§ Data to examine:
:::
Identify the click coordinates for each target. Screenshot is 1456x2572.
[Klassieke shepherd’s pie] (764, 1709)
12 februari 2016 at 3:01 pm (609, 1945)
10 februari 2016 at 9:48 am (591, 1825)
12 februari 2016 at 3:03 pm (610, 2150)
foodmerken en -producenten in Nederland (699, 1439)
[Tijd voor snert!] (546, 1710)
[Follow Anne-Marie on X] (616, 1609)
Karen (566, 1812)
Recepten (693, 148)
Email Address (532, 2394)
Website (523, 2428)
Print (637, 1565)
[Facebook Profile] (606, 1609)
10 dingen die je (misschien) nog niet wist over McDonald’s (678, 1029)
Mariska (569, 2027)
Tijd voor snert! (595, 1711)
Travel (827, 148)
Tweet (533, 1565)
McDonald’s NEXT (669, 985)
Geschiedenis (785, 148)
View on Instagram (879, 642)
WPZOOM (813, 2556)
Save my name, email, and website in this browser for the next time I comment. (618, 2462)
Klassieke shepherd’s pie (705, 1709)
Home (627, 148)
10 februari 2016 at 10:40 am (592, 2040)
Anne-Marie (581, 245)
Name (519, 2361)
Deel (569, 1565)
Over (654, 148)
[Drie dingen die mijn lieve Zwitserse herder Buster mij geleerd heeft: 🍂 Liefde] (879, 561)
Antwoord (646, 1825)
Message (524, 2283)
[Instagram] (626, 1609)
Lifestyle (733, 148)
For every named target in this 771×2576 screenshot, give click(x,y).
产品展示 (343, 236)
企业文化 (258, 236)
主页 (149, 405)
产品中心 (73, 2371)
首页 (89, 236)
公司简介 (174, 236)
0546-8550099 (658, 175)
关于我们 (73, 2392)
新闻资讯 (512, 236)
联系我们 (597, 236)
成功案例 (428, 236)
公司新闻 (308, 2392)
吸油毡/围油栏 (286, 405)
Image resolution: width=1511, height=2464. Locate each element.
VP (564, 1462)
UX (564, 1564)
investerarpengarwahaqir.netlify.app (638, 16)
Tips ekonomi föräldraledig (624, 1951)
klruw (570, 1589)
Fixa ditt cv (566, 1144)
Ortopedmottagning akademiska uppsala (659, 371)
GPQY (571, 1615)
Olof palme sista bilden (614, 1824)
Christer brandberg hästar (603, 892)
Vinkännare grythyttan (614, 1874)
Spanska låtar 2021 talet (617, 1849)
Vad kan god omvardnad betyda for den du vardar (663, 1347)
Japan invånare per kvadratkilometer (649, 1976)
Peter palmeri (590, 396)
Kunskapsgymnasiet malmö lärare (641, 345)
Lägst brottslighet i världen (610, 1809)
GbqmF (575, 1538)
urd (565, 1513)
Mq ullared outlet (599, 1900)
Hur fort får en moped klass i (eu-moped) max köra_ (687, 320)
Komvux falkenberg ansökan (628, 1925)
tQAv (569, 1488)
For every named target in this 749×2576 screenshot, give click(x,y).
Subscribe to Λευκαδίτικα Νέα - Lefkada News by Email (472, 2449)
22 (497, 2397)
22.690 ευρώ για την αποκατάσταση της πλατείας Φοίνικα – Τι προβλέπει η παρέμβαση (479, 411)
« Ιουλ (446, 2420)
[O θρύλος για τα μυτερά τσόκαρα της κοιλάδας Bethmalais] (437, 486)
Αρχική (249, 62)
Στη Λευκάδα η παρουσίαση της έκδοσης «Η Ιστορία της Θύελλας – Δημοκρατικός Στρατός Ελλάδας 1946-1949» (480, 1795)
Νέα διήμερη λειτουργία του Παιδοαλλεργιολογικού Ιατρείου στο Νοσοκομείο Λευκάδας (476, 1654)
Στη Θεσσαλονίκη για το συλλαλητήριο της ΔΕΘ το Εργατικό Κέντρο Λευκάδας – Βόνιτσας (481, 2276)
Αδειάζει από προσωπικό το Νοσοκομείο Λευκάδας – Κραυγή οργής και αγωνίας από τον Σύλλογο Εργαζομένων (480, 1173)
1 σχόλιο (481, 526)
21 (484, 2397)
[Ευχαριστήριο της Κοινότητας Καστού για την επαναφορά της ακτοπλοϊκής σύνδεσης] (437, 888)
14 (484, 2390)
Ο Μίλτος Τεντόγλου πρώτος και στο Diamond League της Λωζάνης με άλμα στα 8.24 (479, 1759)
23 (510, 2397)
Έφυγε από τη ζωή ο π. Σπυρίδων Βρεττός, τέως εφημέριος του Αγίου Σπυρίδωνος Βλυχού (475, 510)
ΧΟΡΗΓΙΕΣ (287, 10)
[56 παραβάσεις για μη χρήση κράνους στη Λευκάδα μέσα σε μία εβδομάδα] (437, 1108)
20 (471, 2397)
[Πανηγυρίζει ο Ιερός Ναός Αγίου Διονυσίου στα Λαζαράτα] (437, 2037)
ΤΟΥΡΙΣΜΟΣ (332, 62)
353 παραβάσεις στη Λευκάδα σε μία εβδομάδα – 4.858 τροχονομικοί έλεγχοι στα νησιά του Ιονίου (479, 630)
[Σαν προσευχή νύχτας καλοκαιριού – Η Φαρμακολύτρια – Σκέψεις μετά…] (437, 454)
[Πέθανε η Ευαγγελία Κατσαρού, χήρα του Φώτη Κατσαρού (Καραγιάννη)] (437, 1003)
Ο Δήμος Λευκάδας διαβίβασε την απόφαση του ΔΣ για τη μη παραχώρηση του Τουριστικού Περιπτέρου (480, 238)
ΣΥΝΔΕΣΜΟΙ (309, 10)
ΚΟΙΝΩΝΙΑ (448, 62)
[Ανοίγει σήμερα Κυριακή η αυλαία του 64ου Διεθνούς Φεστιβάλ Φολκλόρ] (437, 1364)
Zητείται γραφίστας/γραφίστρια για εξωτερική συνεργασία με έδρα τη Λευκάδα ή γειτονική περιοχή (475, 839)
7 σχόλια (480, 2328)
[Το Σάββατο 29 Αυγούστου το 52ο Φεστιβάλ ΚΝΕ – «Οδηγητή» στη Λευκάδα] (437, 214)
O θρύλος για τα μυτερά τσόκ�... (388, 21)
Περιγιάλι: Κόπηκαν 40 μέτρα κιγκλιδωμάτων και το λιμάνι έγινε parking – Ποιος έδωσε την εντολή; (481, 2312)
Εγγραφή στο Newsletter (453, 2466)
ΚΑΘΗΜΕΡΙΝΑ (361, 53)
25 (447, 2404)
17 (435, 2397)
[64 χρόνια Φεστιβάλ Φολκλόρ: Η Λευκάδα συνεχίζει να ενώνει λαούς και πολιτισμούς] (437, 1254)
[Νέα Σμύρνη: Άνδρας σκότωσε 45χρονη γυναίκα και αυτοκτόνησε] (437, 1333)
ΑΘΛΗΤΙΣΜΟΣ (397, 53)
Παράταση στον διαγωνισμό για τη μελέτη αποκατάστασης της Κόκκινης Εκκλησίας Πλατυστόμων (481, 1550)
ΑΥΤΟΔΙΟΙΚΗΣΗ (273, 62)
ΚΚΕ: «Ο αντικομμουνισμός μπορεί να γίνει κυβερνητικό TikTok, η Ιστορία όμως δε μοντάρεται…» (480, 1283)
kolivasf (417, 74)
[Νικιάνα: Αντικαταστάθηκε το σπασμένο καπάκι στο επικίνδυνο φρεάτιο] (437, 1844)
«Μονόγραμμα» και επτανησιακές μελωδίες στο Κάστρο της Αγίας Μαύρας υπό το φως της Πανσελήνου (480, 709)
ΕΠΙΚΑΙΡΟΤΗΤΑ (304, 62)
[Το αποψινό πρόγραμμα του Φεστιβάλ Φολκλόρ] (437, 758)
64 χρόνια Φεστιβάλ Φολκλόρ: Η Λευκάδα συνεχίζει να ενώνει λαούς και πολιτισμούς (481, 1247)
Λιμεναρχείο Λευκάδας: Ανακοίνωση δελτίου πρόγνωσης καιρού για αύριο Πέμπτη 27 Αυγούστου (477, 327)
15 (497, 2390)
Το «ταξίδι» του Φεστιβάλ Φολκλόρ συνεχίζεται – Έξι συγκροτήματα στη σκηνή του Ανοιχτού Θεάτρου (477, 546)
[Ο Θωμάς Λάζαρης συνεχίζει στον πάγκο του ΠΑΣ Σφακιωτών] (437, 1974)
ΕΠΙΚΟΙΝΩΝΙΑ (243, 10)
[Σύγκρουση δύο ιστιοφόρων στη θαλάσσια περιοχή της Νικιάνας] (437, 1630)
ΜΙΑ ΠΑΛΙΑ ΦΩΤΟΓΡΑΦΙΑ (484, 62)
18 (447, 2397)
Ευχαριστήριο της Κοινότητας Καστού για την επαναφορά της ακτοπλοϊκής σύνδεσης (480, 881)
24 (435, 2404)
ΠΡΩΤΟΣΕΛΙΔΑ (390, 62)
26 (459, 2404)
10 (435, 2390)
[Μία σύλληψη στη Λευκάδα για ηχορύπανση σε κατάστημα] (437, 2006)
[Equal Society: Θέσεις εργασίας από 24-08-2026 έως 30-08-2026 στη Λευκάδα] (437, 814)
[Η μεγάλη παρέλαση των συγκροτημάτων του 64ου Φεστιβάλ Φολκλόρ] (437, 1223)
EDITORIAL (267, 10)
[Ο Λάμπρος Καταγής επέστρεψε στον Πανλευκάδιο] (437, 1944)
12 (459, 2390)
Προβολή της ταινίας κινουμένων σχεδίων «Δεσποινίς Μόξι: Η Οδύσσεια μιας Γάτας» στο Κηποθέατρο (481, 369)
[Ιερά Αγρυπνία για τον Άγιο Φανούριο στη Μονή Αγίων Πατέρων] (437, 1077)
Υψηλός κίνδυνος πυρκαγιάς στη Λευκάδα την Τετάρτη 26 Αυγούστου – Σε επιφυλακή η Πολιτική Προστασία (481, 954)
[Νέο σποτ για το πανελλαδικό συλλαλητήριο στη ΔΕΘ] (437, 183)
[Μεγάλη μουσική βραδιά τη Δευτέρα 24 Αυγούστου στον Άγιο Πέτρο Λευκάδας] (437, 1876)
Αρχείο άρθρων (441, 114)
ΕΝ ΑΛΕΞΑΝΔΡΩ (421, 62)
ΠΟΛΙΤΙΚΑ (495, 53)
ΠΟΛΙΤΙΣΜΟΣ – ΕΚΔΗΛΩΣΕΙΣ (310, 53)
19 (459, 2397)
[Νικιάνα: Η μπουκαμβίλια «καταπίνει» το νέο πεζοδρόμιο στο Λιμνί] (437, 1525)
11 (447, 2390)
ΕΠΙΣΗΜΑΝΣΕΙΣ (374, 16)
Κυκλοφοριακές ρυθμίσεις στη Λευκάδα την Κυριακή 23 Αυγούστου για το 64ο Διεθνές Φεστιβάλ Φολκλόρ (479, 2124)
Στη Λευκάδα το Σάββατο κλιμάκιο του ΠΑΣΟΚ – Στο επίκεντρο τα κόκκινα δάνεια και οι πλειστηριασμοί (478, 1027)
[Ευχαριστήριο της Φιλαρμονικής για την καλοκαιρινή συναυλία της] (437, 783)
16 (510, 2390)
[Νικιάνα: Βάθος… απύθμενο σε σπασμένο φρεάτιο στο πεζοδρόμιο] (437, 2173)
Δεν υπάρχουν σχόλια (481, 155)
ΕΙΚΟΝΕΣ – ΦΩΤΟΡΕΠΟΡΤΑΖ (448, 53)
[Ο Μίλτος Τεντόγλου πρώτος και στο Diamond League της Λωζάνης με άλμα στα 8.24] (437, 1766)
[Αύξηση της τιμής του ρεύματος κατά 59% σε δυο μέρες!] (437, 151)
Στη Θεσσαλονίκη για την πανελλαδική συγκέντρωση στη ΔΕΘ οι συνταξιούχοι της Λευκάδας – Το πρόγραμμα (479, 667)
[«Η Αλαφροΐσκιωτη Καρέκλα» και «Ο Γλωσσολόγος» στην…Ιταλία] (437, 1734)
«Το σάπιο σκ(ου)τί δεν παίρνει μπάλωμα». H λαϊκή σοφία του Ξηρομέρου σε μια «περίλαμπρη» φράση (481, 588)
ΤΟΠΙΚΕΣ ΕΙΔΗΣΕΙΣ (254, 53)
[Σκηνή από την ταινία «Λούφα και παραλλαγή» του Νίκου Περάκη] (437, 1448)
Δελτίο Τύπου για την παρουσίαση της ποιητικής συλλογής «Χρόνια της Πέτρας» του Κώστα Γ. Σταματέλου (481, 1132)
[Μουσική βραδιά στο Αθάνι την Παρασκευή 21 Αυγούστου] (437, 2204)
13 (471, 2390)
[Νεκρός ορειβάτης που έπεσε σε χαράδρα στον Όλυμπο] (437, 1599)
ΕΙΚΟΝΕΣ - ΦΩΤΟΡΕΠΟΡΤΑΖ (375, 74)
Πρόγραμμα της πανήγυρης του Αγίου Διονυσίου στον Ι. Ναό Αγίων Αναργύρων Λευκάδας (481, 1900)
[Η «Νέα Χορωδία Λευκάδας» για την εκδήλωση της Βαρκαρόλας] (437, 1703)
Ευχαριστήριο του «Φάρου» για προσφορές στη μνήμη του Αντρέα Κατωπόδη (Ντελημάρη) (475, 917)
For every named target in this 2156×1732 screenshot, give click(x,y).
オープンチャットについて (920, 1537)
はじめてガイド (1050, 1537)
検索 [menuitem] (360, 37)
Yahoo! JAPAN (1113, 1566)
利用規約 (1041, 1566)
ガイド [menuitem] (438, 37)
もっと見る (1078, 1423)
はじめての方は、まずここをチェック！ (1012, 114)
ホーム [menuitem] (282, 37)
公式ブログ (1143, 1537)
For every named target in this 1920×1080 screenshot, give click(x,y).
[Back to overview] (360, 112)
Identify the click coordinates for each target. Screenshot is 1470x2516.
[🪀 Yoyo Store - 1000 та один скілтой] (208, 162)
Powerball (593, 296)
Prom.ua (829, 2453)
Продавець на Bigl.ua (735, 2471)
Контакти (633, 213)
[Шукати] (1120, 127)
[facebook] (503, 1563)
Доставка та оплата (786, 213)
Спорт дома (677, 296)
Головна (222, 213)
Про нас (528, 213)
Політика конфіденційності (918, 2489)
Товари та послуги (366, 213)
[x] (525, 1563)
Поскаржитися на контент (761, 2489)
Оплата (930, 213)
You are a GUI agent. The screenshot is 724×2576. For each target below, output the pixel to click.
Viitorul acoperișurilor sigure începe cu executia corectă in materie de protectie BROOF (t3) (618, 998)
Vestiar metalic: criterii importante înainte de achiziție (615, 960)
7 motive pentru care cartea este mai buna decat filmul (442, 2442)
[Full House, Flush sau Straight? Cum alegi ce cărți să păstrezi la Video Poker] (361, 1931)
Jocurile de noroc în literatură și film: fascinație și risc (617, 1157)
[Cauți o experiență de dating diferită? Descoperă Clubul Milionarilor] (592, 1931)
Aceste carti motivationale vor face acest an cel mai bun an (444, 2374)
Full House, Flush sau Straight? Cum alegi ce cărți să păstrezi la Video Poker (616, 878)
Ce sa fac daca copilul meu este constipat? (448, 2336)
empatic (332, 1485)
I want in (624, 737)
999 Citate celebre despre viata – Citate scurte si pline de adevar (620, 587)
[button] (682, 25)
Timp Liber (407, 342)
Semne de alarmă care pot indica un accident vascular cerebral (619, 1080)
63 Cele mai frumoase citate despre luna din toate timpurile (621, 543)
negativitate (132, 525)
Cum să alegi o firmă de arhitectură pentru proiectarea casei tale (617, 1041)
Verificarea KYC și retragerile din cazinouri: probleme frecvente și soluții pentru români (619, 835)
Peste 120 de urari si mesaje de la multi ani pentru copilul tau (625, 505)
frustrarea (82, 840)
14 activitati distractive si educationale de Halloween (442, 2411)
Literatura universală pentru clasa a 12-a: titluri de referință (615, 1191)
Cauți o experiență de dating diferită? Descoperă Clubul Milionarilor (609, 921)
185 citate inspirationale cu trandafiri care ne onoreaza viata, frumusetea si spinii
:::
§ What to do:
Spot every line in the entries that includes the word "στον", and copy each one out.

§ Response:
Παράταση στον διαγωνισμό για τη μελέτη αποκατάστασης της Κόκκινης Εκκλησίας Πλατυστόμων (481, 1550)
[Ο Θωμάς Λάζαρης συνεχίζει στον πάγκο του ΠΑΣ Σφακιωτών] (437, 1974)
[Ο Λάμπρος Καταγής επέστρεψε στον Πανλευκάδιο] (437, 1944)
[Μεγάλη μουσική βραδιά τη Δευτέρα 24 Αυγούστου στον Άγιο Πέτρο Λευκάδας] (437, 1876)
[Νεκρός ορειβάτης που έπεσε σε χαράδρα στον Όλυμπο] (437, 1599)
Πρόγραμμα της πανήγυρης του Αγίου Διονυσίου στον Ι. Ναό Αγίων Αναργύρων Λευκάδας (481, 1900)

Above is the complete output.